'''

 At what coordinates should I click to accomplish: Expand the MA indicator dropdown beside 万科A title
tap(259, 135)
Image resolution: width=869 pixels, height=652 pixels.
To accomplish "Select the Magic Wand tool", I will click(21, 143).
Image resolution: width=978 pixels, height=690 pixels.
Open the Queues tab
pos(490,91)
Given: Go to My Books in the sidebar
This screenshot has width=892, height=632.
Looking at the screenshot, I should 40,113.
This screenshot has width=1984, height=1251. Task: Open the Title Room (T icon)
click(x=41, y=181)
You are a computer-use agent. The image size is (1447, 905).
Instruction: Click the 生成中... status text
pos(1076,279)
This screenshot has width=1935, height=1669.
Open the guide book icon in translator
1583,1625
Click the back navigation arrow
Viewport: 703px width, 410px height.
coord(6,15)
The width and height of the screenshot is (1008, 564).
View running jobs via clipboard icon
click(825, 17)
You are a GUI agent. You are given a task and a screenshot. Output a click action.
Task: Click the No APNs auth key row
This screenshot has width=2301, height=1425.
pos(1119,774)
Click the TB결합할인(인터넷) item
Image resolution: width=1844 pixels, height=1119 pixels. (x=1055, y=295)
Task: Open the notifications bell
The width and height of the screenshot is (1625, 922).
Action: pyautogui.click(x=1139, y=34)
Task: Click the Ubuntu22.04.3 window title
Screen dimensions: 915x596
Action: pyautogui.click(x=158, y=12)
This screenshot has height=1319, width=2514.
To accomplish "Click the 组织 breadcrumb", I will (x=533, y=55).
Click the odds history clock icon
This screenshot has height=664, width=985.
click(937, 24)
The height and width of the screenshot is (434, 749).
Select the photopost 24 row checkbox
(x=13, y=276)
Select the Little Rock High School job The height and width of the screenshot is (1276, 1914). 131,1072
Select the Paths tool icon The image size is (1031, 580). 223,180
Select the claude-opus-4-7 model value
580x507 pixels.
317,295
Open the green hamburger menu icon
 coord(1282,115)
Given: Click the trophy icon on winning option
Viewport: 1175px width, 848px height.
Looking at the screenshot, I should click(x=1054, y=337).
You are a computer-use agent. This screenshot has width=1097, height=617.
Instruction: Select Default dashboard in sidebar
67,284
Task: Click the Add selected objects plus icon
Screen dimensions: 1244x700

'''

** WHAT IS EXPECTED **
Output nothing but the line containing "Select the claude-opus-4-7 model value" and each line after it in the entries above, exactly as written.

** ANSWER SPACE **
Select the claude-opus-4-7 model value
580x507 pixels.
317,295
Open the green hamburger menu icon
 coord(1282,115)
Given: Click the trophy icon on winning option
Viewport: 1175px width, 848px height.
Looking at the screenshot, I should click(x=1054, y=337).
You are a computer-use agent. This screenshot has width=1097, height=617.
Instruction: Select Default dashboard in sidebar
67,284
Task: Click the Add selected objects plus icon
Screen dimensions: 1244x700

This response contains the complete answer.